* _What you should do_
Everything from the line holding "You are a computer-use agent. The" through the last line of the records should be repeated word for word, and pictures should be omitted.

* _Records for this task_
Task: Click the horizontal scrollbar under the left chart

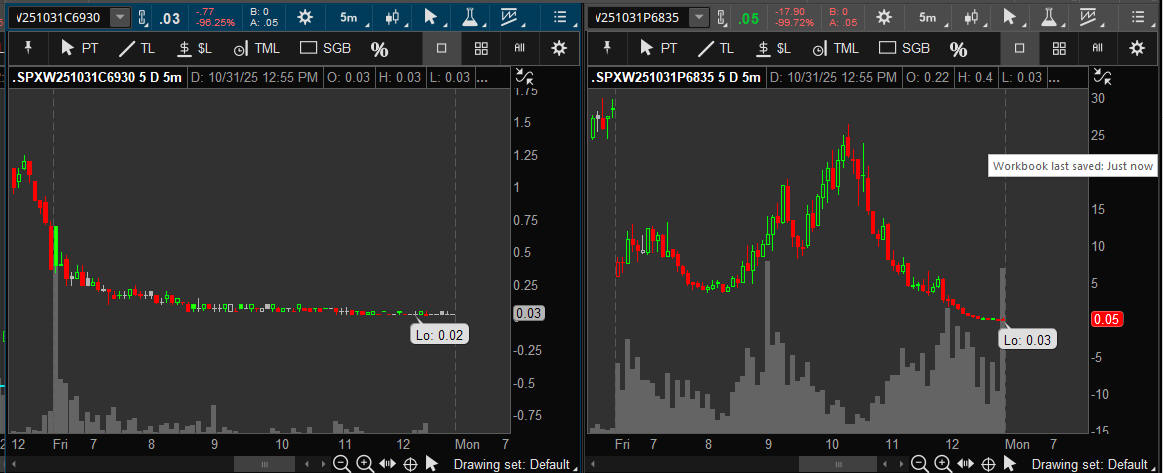Action: [264, 464]
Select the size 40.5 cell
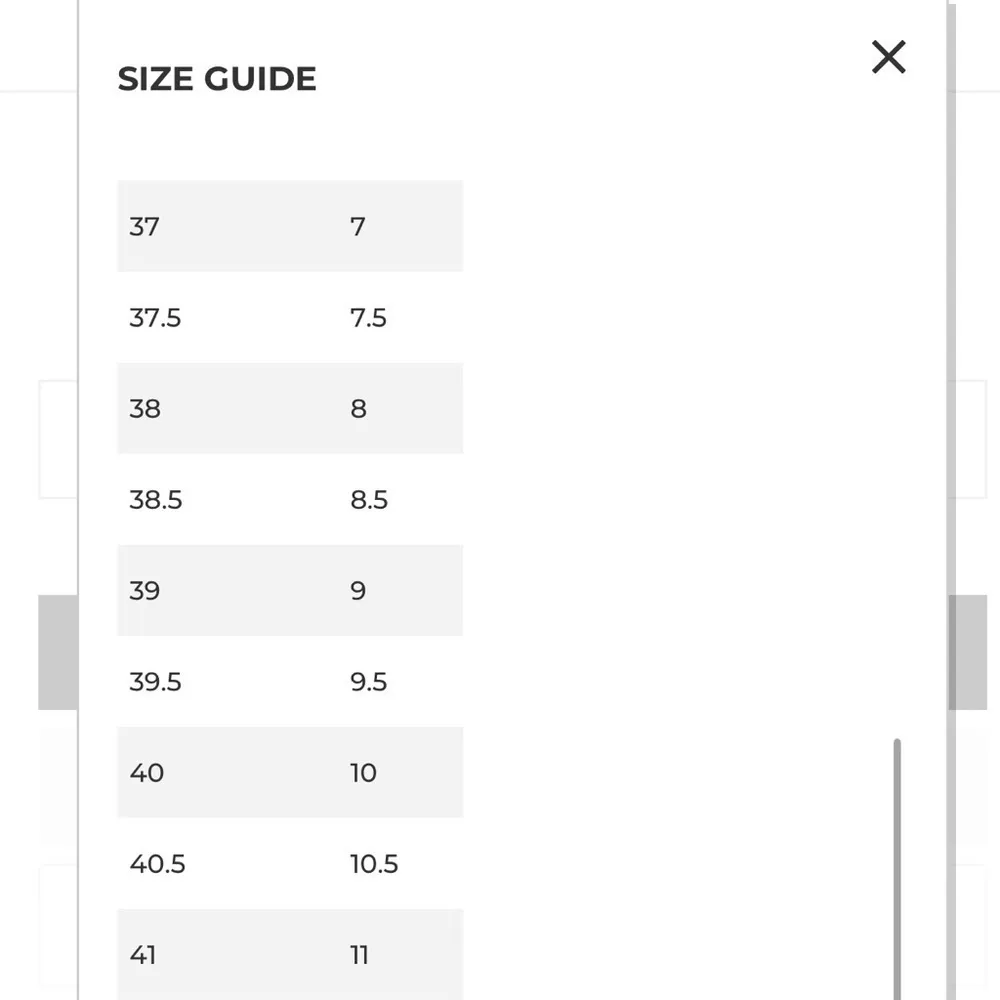The height and width of the screenshot is (1000, 1000). [x=158, y=864]
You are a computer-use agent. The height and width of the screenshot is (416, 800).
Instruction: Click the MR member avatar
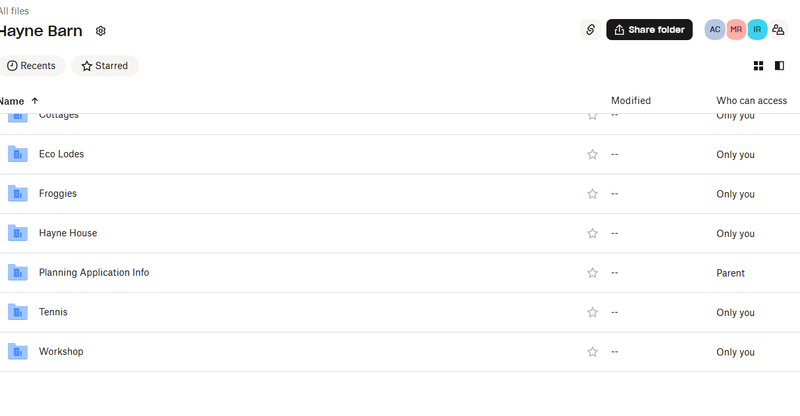736,30
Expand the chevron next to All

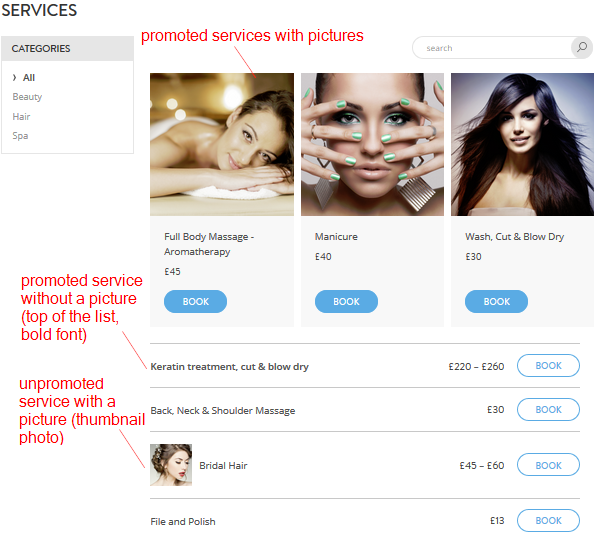click(14, 77)
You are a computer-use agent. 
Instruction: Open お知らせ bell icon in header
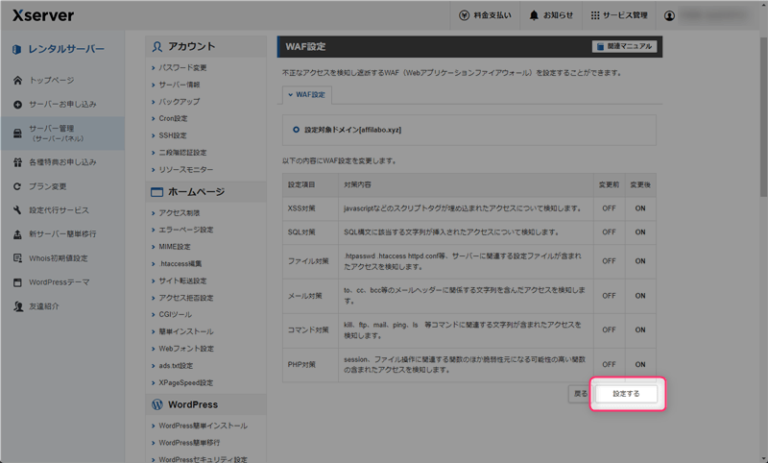pos(534,16)
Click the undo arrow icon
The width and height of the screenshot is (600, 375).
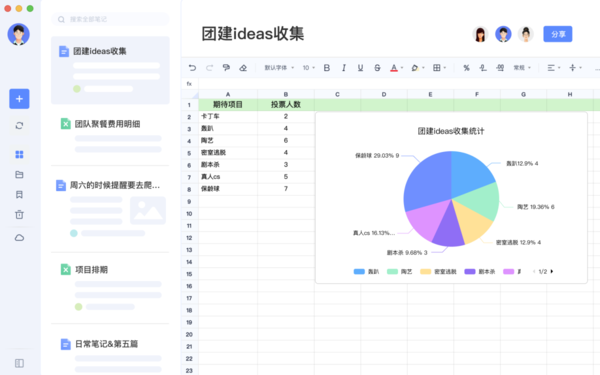coord(192,68)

* _Task solution_
You are a computer-use agent. The height and width of the screenshot is (416, 800).
Instruction: Click the MR member avatar
736,30
Expand the chevron next to All

click(14, 77)
You are a computer-use agent. 
Instruction: Open お知らせ bell icon in header
pos(534,16)
Click the undo arrow icon
The width and height of the screenshot is (600, 375).
coord(192,68)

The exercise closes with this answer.